The first college or university to step away from its announced plans for the fall is going to receive attention and scrutiny from its own constituencies, the media and colleagues across higher education. We’ll all learn from their experience, but we’d offer the following tactical advice to those preparing, or even considering, a change in approach.

Be sure to bring the governing board along in conversations about options and liabilities. Help them understand why a new approach is necessary and potentially different from the other institutions against which they benchmark. Arm them with what they need to help frame the pivot and to answer questions from an emotional and skeptical public.

Consider and address questions of equity in detail, not just in aspirational language. Acknowledge that decisions to move to an online-only fall will impact students from low-income families and place additional stress on some underrepresented groups. Then work with faculty and staff members to creatively meet those challenges as best as possible.

Be ready with resources and training for faculty members who are returning to online instruction. A late announcement of a full semester of online learning will be disruptive and will necessitate significant faculty support just as the semester begins.

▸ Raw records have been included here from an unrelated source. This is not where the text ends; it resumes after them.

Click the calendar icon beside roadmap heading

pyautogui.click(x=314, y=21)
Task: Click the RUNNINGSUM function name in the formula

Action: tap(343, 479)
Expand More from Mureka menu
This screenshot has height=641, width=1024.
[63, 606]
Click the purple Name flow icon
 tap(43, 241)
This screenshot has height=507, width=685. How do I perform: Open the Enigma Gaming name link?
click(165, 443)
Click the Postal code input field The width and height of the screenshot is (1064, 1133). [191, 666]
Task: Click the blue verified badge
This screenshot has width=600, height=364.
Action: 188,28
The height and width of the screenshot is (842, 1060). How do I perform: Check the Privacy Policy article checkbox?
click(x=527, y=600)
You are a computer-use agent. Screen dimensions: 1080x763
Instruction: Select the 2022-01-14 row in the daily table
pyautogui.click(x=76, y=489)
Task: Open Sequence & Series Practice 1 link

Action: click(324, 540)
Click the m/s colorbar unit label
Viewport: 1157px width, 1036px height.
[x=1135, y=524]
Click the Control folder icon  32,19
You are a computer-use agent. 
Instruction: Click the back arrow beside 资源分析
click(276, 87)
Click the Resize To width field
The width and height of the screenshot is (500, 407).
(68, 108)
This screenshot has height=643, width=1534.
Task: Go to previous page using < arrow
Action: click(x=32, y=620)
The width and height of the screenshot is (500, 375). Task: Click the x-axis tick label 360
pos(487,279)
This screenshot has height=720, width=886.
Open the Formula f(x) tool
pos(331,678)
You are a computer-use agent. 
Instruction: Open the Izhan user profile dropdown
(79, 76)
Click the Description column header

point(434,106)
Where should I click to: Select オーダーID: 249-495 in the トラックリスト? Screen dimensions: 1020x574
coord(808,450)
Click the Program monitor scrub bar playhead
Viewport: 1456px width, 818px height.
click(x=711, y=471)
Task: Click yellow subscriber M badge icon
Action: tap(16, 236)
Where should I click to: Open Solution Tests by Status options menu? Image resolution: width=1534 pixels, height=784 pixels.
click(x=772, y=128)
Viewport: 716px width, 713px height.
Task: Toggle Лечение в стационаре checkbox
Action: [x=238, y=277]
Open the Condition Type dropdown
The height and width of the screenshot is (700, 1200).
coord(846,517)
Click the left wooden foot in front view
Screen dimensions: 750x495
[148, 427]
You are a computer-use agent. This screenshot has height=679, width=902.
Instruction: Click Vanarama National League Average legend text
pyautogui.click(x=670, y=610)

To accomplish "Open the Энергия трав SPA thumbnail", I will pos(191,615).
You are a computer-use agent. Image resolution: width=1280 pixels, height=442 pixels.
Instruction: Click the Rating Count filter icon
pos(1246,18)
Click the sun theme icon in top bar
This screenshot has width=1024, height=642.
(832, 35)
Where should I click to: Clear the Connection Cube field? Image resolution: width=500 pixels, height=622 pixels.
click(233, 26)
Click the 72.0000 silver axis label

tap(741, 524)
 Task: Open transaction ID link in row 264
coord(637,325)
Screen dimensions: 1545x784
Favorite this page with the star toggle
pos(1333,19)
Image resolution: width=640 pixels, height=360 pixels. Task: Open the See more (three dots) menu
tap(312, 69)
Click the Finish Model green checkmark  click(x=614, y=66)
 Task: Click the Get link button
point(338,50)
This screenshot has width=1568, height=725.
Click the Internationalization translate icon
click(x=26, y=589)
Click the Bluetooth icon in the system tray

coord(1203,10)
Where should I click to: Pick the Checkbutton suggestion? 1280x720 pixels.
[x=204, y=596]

Think hard about how to meaningfully communicate what students can expect in this medium. Some institutions have shied away from explaining just how different -- and potentially not fun -- an in-person fall would be. With a shift to a remote fall semester, leaders must be transparent and up front to manage expectations. Go beyond vague phrases like “a robust online academic experience.” Managing student expectations and communicating them to faculty and staff members clearly and repeatedly is a necessary step in delivering on promises about a now-online fall.

Be sure to bridge student expectations of faculty interactions and their actual experiences of them. Office hours will look different this fall, as will other faculty and student interactions. Institutions often market such interactions as a benefit of attendance, and while they received leeway for how students experienced those interactions in the spring, that leeway will be ending once the new academic year begins.

Do not overlook parents as an audience. While students still need to be treated as adults, the anxiety -- emotional and financial -- that COVID-19 has created means they are relying on their parents when making difficult decisions now more than ever.

One last piece of advice, which applies broadly in these COVID-19 days: leaders must choose their words carefully. While it’s appropriate to express regret and acknowledge disappointment should an online fall semester be necessary, an apology isn’t necessary when putting the health and safety of the campus community first. Campus leaders need to be ready for criticism that runs the gamut from disapproval and disappointment to evisceration and pulled enrollment deposits. Be prepared for feedback and emotion from individuals who are angry about a shakeup in plans and those frustrated about the perceived loss of opportunities for students to change course. But stand firm with whatever plan of action is in the best interest and well-being of the institution and its people.